### Selected text
+++
# Do you believe.......



## Maxi'sMinis (Nov 18, 2009)

About a year and a half ago we had to put down our dearly loved bathroom kitty, Tooey. Everyone that used the bathroom was accompanied by Tooey. If she saw you head toward the BRoom she would make a beeline in there before you closed the door. If she missed it she would lay down and put her paw under the door fishing around until you opened the door and let her in. Tooey would stand on her hind legs and stretch up on your leg and reach up with her paw to touch your face when you were sitting on the thrown. Lol Just to say she loved you, she was the dearest thing you ever saw.






Well for several months after Tooey died we would see her on occasion. It would be a shadow going from her home base my daughters room. Into the bathroom. For the last several months I haven't seen Tooey or felt her.
+++
### Record excerpts

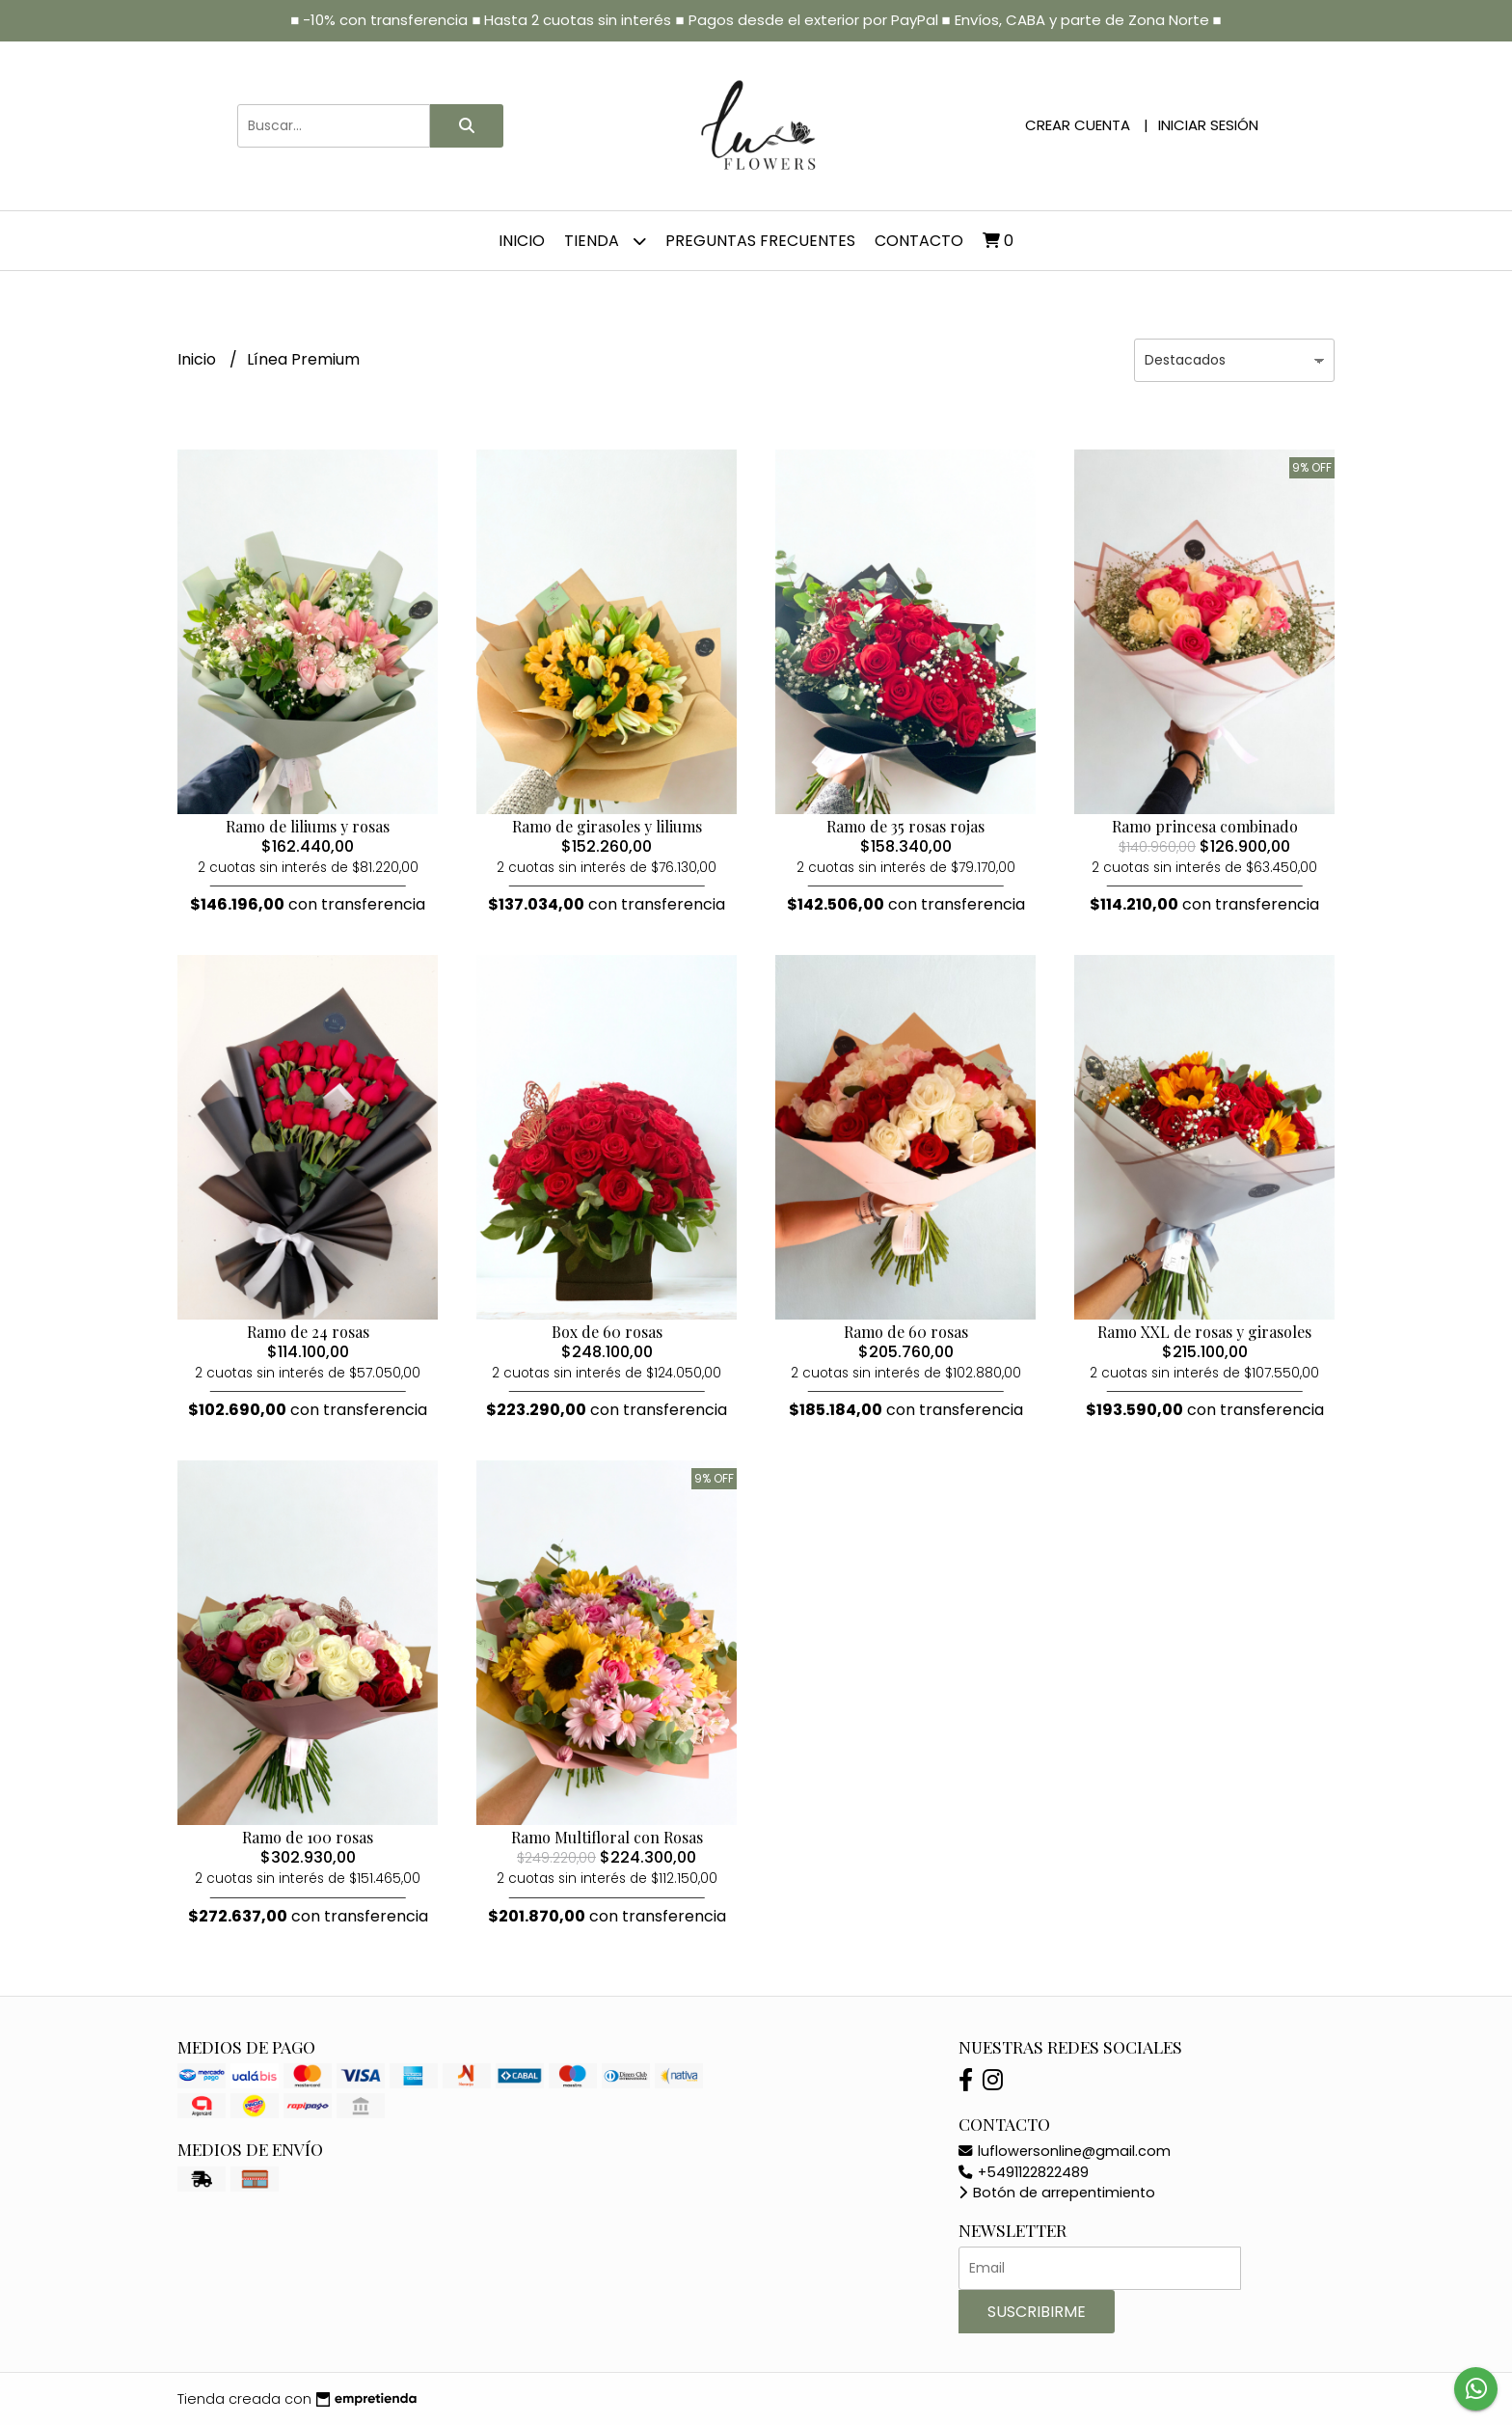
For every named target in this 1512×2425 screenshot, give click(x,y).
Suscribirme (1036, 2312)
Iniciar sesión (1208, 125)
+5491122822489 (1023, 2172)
+++
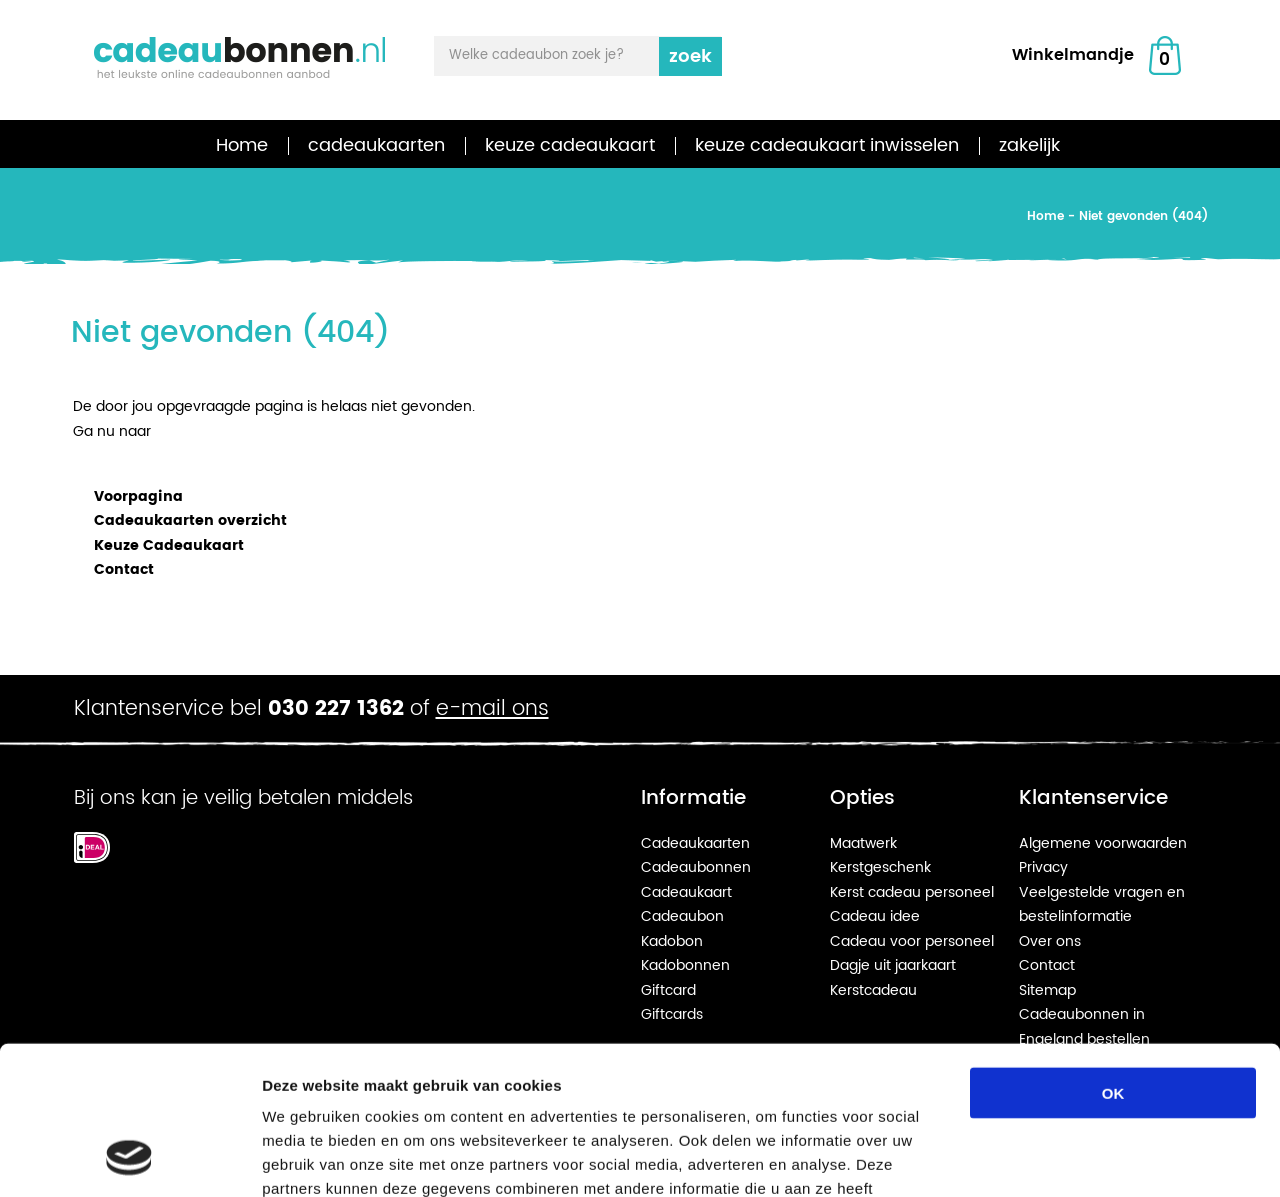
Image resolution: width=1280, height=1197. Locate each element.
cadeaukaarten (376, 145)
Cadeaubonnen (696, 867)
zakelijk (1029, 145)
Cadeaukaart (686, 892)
+++
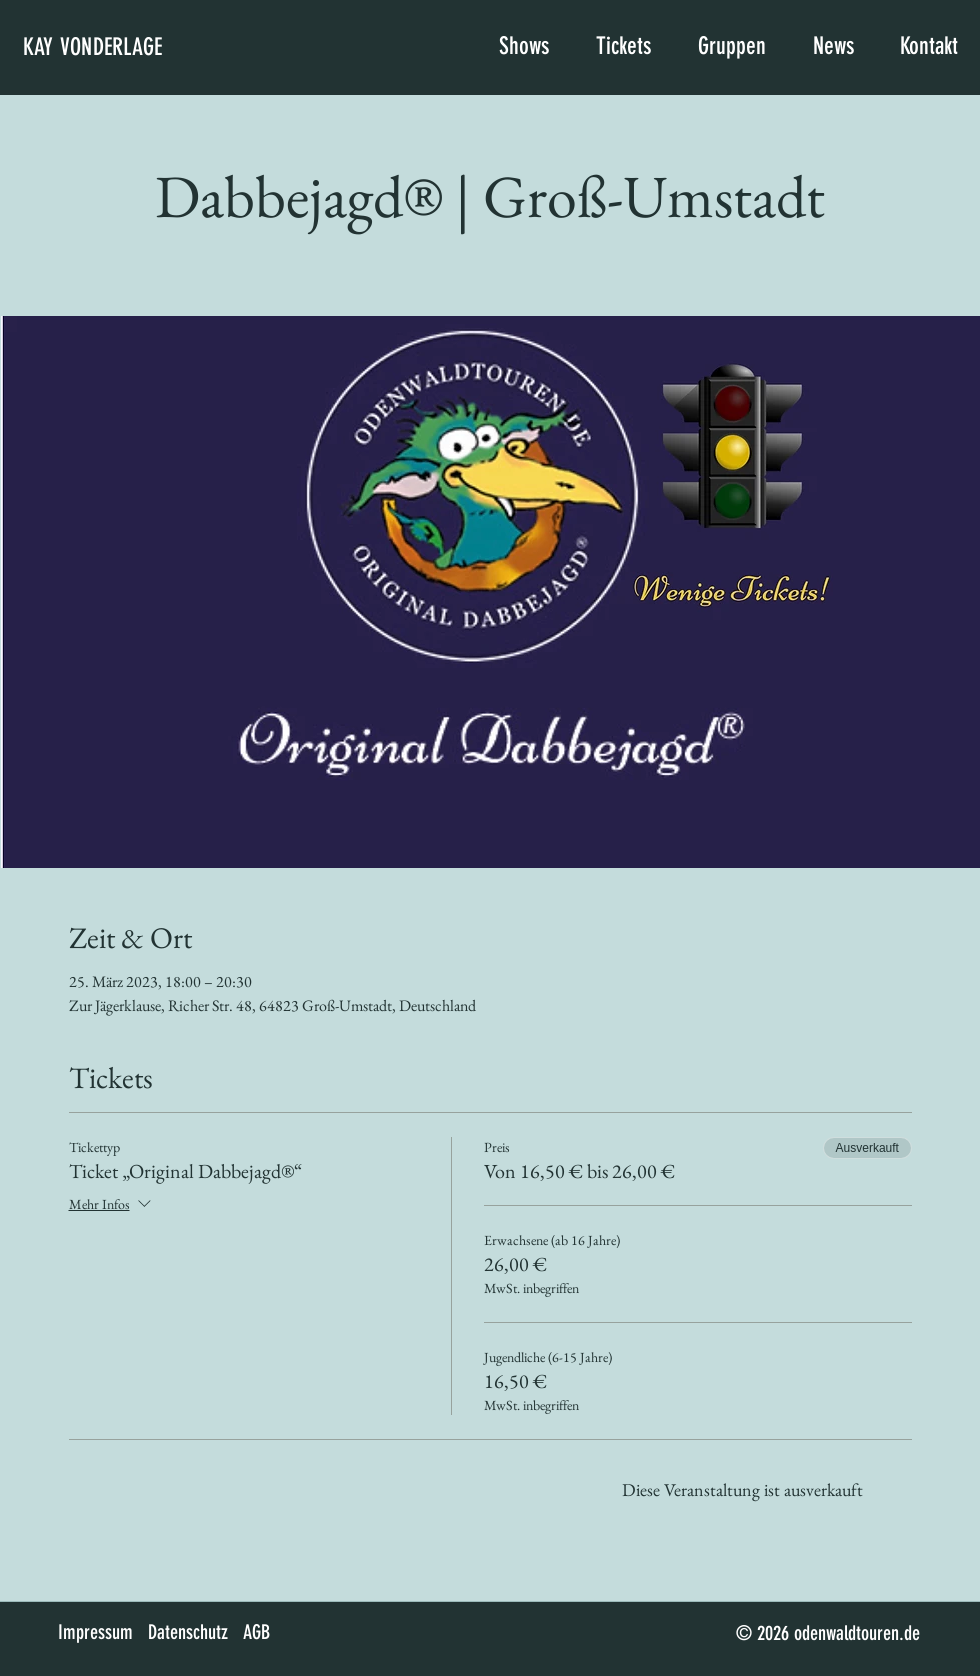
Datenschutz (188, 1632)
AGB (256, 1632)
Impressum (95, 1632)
+++
### Required actions
1. List each thing the forum post says Tooey did when someone headed into the bathroom.
2. Copy out the rows word for word, from the row containing "Image resolution: width=1280, height=1197." through the row containing "zakelijk (1029, 145)", both included.
The rows have no connection to the forum post.

### Outputs by task
1.
- Made a beeline into the bathroom before the door was closed
- Lay down and put her paw under the door, fishing around until someone opened it and let her in
- Stood on her hind legs and stretched up on the person's leg
- Reached up with her paw to touch the person's face

2.
Image resolution: width=1280, height=1197. Locate each element.
cadeaukaarten (376, 145)
Cadeaubonnen (696, 867)
zakelijk (1029, 145)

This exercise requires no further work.